Through sparkling prose, Hasiuk’s stories ring true, cutting through the alienation of urban life and lighting the threads that bind us to one another.

About the Author

Brenda Hasiuk is an award-winning short-fiction writer whose work has appeared in numerous literary journals and anthologies. Her first novel, Where the Rocks Say Your Name, was nominated for the Carol Shields Winnipeg Book Award and the McNally Robinson Book of the Year. She lives in Winnipeg, Manitoba, the coldest major city on earth, with her husband, author Duncan Thornton.

Contributor Notes

Brenda Hasiuk’s short stories have appeared in some of Canada’s top literary journals, including The Malahat Review, Prairie Fire, The New Quarterly, and Prism International. Her previous two novels have received much critical acclaim. Boy Lost in Wild is Brenda’s first collection of short stories. Brenda lives in Winnipeg, the coldest major city on earth, with her husband and two children.

Editorial Reviews

Brenda Hasiuk has written a collection of smart, sharply observed stories. Her young characters come from different backgrounds but they’re linked by the fading inner city they all inhabit, and by their efforts to make sense of their world and the choices it offers them. Hasiuk investigates the lives of her characters with sympathy and with an unsentimental optimism.

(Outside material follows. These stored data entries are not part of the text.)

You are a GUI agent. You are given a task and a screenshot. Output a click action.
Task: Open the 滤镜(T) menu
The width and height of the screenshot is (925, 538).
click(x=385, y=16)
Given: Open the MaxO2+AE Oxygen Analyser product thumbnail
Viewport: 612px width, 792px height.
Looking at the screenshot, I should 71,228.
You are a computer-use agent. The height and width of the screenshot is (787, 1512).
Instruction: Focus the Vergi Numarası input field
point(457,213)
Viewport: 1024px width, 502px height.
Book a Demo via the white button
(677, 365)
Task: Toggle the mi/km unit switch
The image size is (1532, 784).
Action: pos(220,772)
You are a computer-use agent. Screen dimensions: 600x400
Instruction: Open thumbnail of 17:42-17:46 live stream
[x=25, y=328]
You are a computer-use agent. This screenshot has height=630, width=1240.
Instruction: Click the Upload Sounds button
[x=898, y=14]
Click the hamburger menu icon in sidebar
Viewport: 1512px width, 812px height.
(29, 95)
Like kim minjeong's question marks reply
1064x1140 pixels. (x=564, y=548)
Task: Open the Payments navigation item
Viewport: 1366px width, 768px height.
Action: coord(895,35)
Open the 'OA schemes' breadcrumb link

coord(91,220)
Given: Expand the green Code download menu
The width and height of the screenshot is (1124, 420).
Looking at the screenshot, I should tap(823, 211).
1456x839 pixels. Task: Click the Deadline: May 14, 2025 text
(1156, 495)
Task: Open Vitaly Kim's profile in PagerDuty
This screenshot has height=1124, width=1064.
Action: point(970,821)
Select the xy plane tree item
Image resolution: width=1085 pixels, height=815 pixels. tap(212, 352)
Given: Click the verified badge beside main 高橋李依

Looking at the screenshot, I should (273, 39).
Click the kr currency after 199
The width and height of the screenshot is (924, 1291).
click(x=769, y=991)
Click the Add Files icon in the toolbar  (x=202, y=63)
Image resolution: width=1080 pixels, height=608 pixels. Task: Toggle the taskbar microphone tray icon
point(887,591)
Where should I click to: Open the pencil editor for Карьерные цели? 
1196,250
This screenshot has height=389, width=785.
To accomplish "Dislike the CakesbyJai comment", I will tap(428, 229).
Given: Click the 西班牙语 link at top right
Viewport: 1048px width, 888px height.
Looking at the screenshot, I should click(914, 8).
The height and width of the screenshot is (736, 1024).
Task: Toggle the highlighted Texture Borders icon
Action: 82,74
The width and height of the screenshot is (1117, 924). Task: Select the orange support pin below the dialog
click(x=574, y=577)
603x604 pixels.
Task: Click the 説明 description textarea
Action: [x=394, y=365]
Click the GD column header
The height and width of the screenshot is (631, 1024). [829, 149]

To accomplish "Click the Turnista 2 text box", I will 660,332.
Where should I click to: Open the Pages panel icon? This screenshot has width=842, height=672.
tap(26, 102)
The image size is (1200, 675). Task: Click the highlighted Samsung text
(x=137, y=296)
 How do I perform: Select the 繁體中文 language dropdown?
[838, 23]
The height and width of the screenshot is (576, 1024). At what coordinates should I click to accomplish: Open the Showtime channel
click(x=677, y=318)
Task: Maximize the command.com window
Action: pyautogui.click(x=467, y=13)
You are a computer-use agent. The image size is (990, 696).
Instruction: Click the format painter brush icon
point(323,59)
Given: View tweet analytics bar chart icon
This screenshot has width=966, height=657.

— Esmé Claire Keith, Not Being on a Boat

Hasiuk challenges stereotypes by illuminating her characters' inner lives to reveal their contradictory emotions, contemplations and remembrances, while capturing the connectedness and disparity of Winnipeg's inner city.

— HERIZONS

There are facts, there is fiction, and then there is truth. That’s where these stories land—upright and on both feet. These sharply focused stories are confident, engaging, and wise. You won’t want to miss a word.